Related: Fake explanation, Guessing the teachers password, Understanding your understanding, many more
The mental model concept gets used so frequently and seems so intuitively obvious that I debated whether to bother writing this. But beyond the basic value that comes from unpacking our intuitions, it turns out that the concept allows a pretty impressive integration and streamlining of a wide range of mental phenomena.
(Agree with what you are saying and add my take on it.)
I would say that the concept is explored, but this nomenclature isn't established as a dominant standard (nor expressed powerfully in this post). Part of the problem is that the post is written submissively and by an author without established status. We don't feel obligated to engage with him inside his way of carving reality, even though it isn't particularly controversial in describing how things work.

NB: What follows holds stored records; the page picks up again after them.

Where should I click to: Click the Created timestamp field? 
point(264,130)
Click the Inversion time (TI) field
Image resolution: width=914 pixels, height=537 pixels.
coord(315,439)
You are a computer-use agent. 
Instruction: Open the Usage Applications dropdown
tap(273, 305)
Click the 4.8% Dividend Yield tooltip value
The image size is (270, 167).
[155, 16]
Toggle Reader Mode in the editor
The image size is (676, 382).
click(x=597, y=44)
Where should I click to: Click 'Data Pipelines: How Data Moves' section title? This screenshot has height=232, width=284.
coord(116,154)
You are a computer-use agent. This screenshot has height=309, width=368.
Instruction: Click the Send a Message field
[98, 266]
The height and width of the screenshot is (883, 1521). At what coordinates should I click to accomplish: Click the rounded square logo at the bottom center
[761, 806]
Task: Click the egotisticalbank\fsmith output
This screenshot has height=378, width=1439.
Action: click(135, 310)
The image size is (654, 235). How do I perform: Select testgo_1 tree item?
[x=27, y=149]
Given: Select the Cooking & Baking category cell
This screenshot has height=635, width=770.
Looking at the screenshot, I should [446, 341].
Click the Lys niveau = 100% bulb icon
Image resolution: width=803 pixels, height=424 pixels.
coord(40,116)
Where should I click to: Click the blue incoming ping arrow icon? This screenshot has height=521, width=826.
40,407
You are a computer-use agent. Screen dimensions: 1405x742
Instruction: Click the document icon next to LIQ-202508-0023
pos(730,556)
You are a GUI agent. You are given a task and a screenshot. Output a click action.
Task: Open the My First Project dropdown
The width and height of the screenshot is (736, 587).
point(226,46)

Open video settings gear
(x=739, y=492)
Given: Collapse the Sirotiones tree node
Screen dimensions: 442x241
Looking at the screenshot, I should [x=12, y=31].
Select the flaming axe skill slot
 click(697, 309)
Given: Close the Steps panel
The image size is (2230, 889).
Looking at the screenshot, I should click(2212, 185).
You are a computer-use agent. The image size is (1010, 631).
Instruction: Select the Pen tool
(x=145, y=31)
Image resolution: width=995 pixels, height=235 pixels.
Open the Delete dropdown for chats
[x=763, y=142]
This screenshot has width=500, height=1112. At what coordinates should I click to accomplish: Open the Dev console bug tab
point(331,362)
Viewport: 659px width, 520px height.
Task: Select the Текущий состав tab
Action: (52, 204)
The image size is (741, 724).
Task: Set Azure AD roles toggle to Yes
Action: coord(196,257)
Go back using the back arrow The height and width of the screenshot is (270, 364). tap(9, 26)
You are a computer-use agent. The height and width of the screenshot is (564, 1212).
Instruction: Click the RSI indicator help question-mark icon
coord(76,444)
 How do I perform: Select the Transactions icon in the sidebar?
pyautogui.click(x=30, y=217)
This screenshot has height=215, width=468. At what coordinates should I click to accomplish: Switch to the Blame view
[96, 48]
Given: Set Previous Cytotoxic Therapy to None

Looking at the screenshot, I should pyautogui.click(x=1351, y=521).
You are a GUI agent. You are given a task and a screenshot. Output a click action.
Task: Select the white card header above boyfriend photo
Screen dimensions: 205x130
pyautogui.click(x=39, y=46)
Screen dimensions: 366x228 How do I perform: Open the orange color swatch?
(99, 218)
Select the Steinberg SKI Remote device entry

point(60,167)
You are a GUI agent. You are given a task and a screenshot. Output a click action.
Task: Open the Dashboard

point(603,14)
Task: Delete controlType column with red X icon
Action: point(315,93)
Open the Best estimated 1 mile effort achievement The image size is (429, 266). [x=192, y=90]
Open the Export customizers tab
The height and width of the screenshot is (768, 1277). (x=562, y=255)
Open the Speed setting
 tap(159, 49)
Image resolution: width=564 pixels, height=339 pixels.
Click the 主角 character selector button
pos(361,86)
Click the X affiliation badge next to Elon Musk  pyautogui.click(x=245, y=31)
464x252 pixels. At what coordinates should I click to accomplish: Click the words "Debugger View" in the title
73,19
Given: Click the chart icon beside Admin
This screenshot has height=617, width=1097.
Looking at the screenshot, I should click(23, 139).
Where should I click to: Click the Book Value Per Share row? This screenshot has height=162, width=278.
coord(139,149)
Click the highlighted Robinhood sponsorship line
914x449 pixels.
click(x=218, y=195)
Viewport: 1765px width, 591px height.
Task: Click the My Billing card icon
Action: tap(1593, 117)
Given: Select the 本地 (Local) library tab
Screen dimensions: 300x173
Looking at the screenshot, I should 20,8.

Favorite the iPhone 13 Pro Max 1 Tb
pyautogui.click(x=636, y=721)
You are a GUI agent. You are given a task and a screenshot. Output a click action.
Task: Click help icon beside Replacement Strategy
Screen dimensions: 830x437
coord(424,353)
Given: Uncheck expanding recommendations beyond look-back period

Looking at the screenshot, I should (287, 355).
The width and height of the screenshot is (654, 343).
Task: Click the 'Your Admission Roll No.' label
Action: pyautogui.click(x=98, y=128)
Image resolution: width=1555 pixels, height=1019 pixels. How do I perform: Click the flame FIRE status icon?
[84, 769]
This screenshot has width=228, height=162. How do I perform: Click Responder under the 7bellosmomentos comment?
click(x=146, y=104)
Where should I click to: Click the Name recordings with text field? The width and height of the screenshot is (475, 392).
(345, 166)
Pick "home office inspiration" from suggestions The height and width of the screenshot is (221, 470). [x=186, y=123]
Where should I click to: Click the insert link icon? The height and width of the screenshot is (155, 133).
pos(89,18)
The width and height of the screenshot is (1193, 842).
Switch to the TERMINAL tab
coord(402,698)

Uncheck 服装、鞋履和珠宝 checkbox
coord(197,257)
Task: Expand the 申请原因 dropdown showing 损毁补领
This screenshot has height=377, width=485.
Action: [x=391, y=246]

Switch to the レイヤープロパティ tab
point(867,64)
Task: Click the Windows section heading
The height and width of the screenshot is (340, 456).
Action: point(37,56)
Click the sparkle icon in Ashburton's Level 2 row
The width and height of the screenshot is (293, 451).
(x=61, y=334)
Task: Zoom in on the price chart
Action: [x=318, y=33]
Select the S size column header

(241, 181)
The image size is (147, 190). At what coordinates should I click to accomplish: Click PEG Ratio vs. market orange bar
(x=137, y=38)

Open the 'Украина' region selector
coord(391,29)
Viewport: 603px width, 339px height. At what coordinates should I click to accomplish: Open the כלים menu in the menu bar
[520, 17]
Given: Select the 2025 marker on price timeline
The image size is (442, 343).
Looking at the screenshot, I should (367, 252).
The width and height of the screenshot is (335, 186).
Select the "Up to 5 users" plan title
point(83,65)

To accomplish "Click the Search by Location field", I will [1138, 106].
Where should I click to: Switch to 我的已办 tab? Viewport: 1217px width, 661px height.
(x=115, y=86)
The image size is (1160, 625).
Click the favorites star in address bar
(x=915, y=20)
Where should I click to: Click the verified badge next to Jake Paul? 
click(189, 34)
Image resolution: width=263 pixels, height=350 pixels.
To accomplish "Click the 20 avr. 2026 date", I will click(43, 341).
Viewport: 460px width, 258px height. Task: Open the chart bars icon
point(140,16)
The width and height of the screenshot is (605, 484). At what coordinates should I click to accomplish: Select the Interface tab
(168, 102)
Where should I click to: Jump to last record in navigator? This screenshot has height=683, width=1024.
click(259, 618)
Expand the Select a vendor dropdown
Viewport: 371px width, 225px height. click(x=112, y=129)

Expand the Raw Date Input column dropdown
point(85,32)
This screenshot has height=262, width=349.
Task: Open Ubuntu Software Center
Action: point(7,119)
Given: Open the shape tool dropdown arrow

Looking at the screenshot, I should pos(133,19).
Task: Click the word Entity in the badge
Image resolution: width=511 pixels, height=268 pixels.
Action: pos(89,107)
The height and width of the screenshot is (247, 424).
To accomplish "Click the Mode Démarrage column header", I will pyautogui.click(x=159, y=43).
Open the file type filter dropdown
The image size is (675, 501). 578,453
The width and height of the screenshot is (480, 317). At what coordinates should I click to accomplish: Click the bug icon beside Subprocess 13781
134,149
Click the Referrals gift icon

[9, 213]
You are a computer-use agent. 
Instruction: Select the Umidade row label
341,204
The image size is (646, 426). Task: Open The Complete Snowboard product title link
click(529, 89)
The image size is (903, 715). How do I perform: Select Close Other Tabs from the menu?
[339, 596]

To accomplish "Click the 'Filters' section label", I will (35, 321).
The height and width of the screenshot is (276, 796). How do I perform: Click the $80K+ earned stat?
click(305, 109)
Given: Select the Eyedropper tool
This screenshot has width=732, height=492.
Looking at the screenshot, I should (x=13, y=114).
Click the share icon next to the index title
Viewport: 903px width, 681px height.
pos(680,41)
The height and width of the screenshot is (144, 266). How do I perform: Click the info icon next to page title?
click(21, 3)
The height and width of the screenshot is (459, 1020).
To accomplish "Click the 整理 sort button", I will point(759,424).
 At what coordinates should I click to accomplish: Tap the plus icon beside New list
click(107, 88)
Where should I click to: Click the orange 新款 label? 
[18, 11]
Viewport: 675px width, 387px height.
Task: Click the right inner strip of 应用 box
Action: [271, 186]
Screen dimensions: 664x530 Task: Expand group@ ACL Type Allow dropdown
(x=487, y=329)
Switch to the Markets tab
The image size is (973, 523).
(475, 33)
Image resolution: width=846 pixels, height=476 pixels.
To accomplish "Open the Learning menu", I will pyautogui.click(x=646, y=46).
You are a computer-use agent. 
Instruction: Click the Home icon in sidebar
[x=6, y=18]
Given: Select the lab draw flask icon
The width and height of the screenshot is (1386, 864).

We already have the word map of 'map is not the territory' fame. The way (specific to human) 'Mental Models' would differ from and perhaps constitute maps of the territory is something that would need to be explored. But as you say we just don't seem to have the motivation to do so. The author acknowledges this in the first paragraph. In fact, that very paragraph more or less primes us to be unmotivated to explore while the final paragraph unintentionally gives us an excuse not to do so!
Hm, at risk of getting facial egg, how would you say it compares to my recent hierarchy of understanding, which got to +40, and gives a useful organization of epistemic states long discussed on this site?